À Hanoi, le chant des aveugles et son ange gardien
Avec le développement de différents types de musique
moderne, la musique traditionnelle semble perdre du terrain. Animé de sa
passion pour le hat xâm et d’un fort désir de restaurer des airs de ce
chant, depuis des années, le compositeur-musicien Thao Giang n’a cessé
d’étudier cet art vocal, de collecter des airs et de le transmettre à la
jeune génération.
Originaire du district de Thanh
Oai, Hanoi, le compositeur Thao Giang a confié qu’il prenait souvent
autrefois le tramway pour aller à l’école, et que c’est là qu’il
entendait les chanteurs de hat xâm. C’est à l'Académie de musique du
Vietnam qu’il a approfondi ses connaissances sur cet art.
Selon la légende, il y a plus de 700 ans, sous le règne du roi Trân
Nhân Tông (1279-1293), le prince héritier Trân Quôc Dinh, rendu aveugle
par son propre frère Trân Quôc Toan, à cause du trône, fut emmené par
celui-ci dans une forêt profonde, pour servir de proie à des fauves.

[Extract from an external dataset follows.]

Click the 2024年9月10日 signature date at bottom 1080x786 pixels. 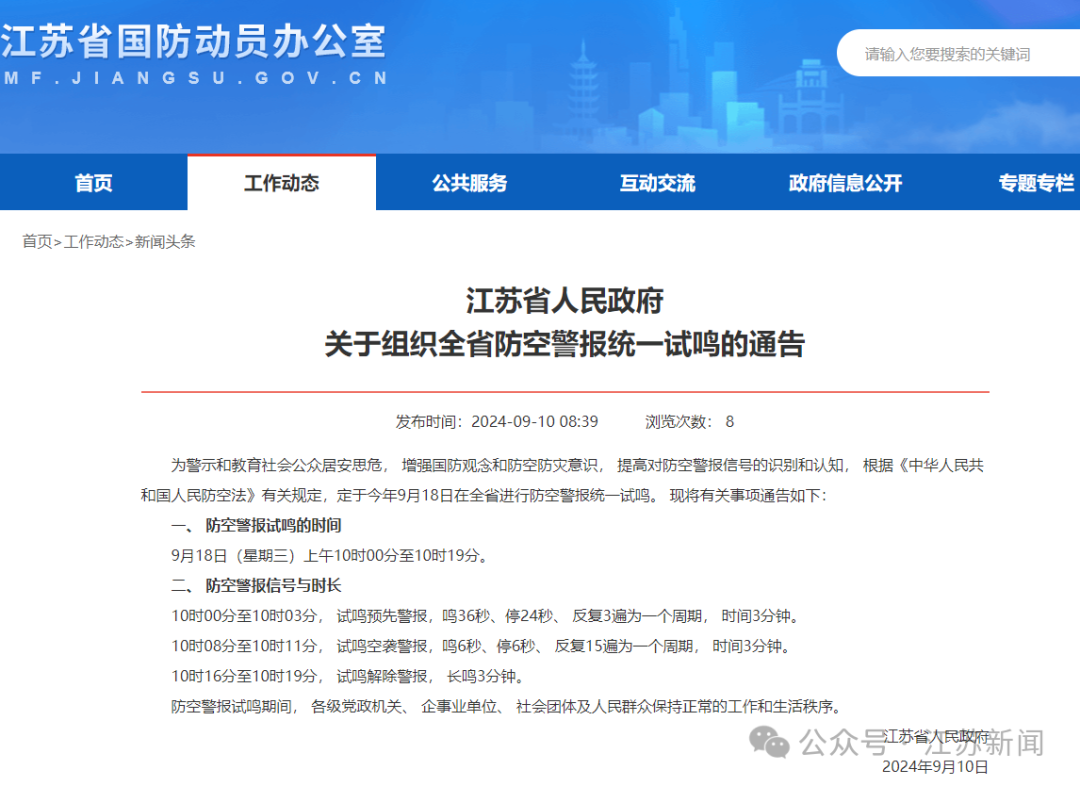934,767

Comblé de malheur, il ne cessa de se lamenter de son sort tragique. Ému
par ses pleurs déchirants, le Bouddha apparut et lui apprit des airs
forts touchants, capables d'attendrir les cœurs les plus durs. Sauvé, ce
prince aveugle refusa de revenir au palais pour passer le reste de sa
vie à apprendre à ses consorts cet art musical, qui, au fil du temps,
devint le gagne-pain des malvoyants. Et d'où le mot hat xâm (chant des
aveugles).
Techniquement, le hat xâm relève du genre
folklorique, dont les phrases mélodiques sont constituées sur le pied
de 6-8. Les chansonniers ne sont pas des mendiants, il s'agit de
véritables artistes ambulants. À partir de la moitié du XXe siècle,
chaque groupe de hat xâm dispose généralement d'un chef. Il s'agit d'un
véritable métier. Les artistes jouent de la musique et chantent, les
spectateurs les écoutent et les rémunèrent. Pour ainsi dire, la société
considère le hat xâm comme une profession, mais une profession si
pénible.
Voyant que le hat xâm tombait dans l’oubli,
Thao Giang a commencé à collecter les airs. En 2005, il a fondé, avec
le professeur Pham Minh Khang le Centre de développement des arts
musicaux du Vietnam, dont les trois objectifs principaux sont :
collecte-recherche, enseignement-formation et représentation.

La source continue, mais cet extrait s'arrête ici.